Steven Vandenabeele, Aphea.Bio, BE

Steven Vandenabeele

Steven Vandenabeele holds a PhD in biotechnology (University of Ghent) and has 20 years of experience in plant biotech (VIB Department of Plant Systems Biology, Rockefeller University, BASF Plant Science). Steven has worked in the ag-biotech industry for more than 10 years: he worked at BASF Plant Science as a group leader Technology Management, as the coordinator for the high-throughput plant phenotyping platform, and as global research manager of the rice yield project. Serving in these functions, he has gained strong experience in people, process and research project management. Three years ago, together with the VIB, he started building the business strategy to develop superior agricultural biologicals based on microbials. Aphea.Bio NV is currently operational since 2017, backed by venture capital. Steven is Aphea.Bio’s Chief Scientific Officer and heads a team of 18 expert scientists.

Alga Zuccaro, University of Cologne, DE

Alga Zuccaro

Alga studied marine biology at the University of Ancona, Italy before going on to do her PhD at the Technical Institute of Braunschweig, Germany in cooperation with the University of Portsmouth, UK. She held postdoctoral research positions in Braunschweig as well as at Oregon State University. After a period as Group Leader at the Institute of Phytopathology and Applied Zoology in Gießen, Germany and as Research Group Leader at the Max Planck Institute for Terrestrial Microbiology in Marburg, Germany, she became Professor in Ecological Genetics of Microbes at the University of Cologne, Germany in 2014. Research in Alga’s group focuses on the mechanisms that enable symbiotic fungi to colonize plants successfully and on the processes accounting for variations in host preferences and fungal lifestyles.

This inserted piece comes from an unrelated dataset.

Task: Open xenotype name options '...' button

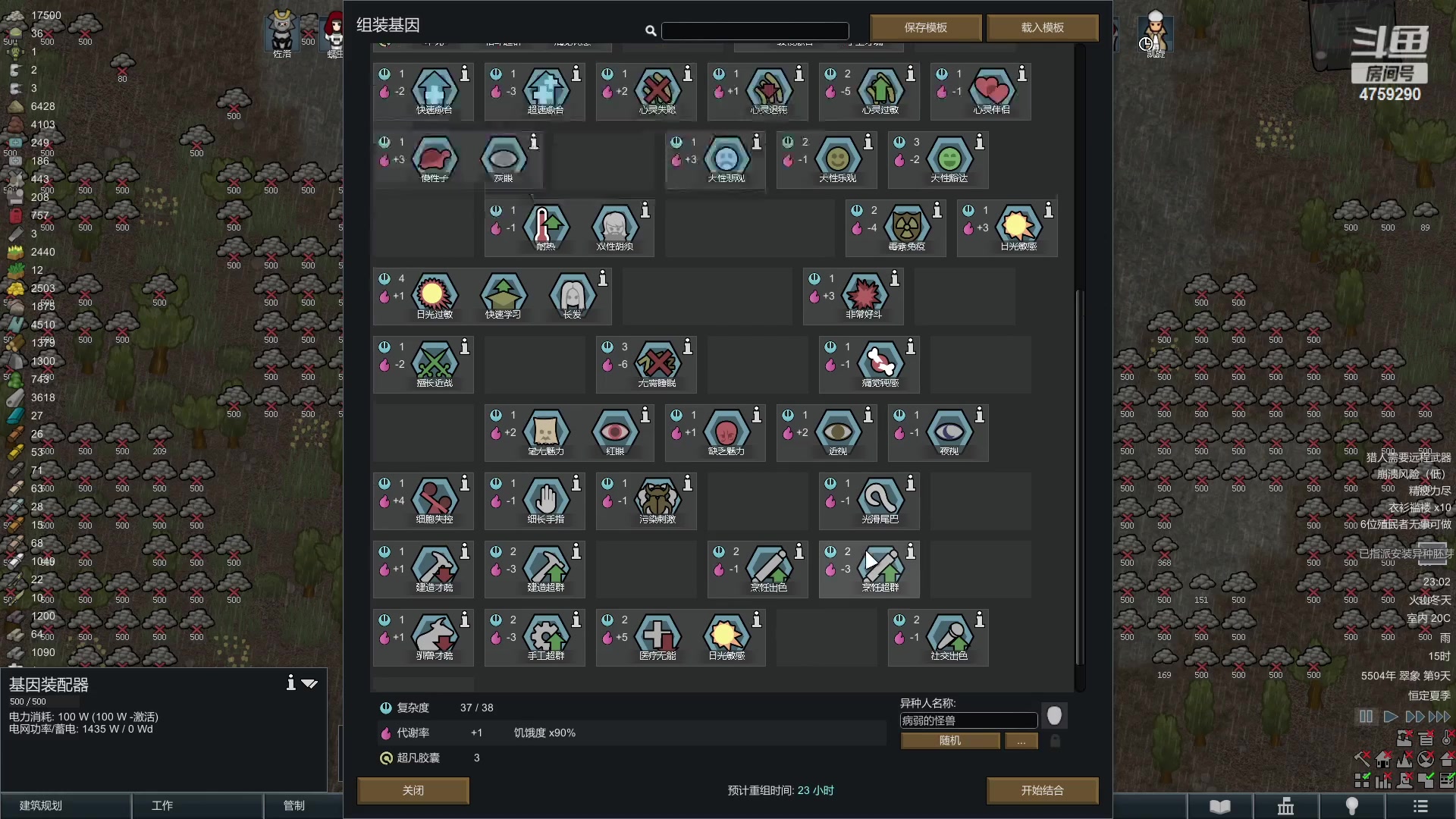Action: coord(1021,741)
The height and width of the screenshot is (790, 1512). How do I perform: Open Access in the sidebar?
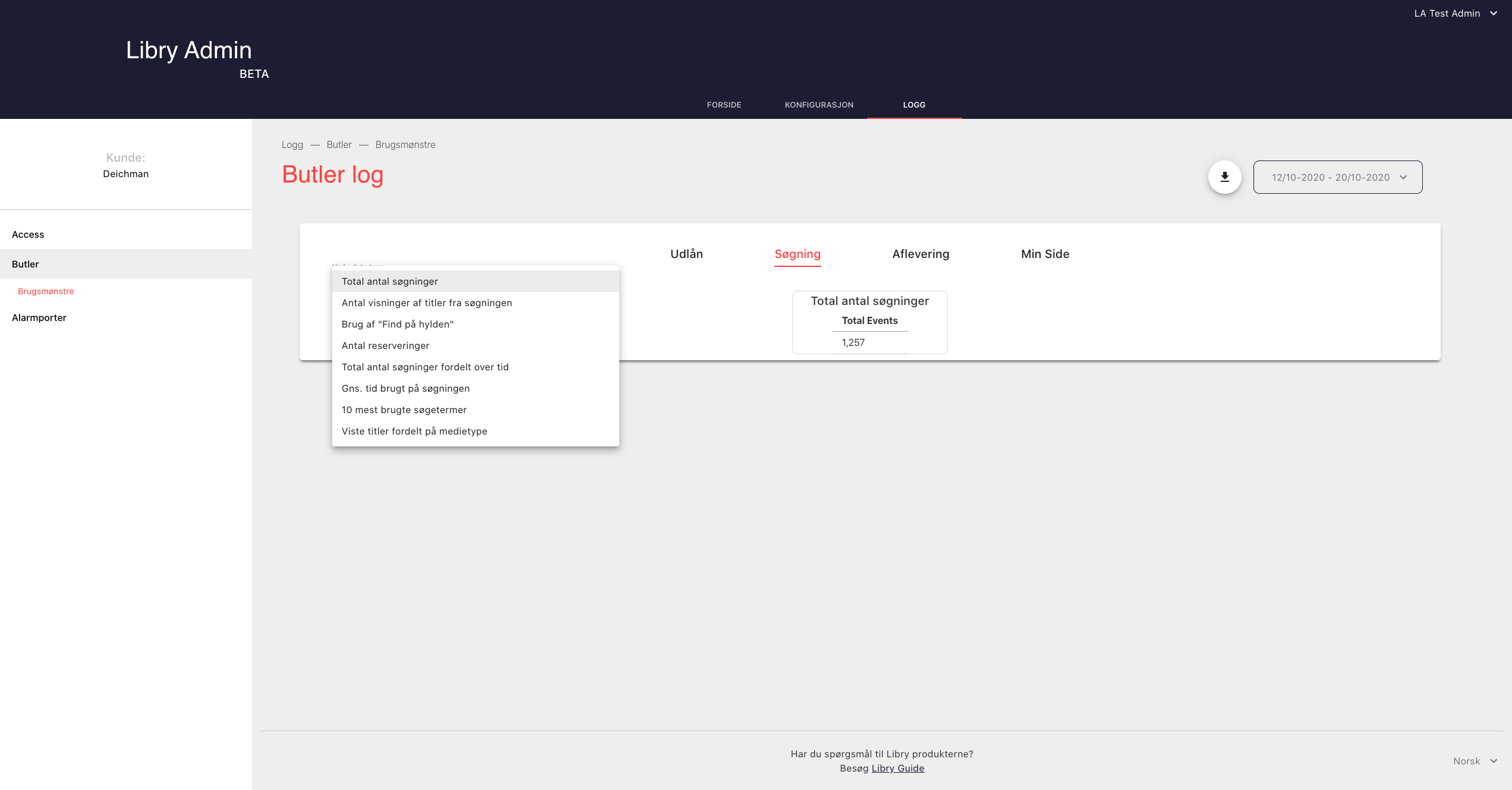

The prime models for her studies are the root endophyte Serendipita indica (Basidiomycota, Sebacinales), and the orchid mycorrhizal Serendipita vermifera, two beneficial symbionts that colonize the root epidermal and cortex cells of a broad range of plant species, including the dicot model plant Arabidopsis thaliana and the agriculturally important monocot Hordeum vulgare.